Extracted data entries:
----------

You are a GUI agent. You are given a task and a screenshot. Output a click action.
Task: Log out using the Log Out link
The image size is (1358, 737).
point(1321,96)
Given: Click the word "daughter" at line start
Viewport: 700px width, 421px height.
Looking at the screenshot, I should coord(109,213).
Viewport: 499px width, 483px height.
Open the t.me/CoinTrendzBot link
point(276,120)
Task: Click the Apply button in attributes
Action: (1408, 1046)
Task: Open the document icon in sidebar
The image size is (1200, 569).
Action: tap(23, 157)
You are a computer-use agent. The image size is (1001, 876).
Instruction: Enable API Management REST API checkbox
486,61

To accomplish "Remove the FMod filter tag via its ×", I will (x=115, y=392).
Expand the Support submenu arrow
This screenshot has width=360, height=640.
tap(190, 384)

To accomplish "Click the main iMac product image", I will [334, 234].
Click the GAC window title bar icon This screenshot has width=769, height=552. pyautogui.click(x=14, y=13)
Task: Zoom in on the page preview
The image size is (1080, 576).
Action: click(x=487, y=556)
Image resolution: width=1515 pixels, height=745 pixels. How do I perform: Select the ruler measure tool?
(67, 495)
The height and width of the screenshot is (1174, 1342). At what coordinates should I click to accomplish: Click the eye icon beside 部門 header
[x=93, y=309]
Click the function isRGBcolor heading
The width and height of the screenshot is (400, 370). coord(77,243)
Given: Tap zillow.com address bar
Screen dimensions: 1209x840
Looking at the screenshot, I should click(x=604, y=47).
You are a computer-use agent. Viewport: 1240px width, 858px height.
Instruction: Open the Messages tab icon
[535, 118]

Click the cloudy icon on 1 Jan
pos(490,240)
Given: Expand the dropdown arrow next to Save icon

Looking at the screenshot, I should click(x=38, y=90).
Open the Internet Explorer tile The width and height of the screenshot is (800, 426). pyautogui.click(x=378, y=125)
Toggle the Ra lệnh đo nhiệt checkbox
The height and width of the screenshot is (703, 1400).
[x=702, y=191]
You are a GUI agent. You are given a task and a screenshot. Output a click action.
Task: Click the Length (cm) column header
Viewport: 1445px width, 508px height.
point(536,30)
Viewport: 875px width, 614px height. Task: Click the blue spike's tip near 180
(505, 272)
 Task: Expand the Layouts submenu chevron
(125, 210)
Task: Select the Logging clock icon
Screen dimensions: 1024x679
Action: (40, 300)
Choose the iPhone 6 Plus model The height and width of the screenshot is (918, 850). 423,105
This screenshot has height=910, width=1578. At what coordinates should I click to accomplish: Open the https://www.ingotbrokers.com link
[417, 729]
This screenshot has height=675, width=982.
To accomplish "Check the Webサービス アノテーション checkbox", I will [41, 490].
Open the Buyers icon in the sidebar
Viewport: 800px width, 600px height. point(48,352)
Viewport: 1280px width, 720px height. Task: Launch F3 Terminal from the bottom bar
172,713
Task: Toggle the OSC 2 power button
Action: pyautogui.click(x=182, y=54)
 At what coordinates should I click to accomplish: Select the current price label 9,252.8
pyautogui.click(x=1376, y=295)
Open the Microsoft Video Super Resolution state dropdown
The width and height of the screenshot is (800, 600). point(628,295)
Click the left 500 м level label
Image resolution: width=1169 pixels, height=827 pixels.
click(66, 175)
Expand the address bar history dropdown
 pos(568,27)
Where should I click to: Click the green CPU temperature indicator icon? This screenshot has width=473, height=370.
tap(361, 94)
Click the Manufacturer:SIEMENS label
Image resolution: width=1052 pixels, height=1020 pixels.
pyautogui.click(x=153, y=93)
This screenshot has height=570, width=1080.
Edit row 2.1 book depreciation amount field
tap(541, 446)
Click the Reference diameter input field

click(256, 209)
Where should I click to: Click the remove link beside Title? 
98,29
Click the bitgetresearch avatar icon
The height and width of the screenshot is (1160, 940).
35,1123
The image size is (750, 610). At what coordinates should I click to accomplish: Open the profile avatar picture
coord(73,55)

----------

*Problem requirements:* State the number of lines in the data above that include the word "computer", leaving out any other words.

*Response box:* 2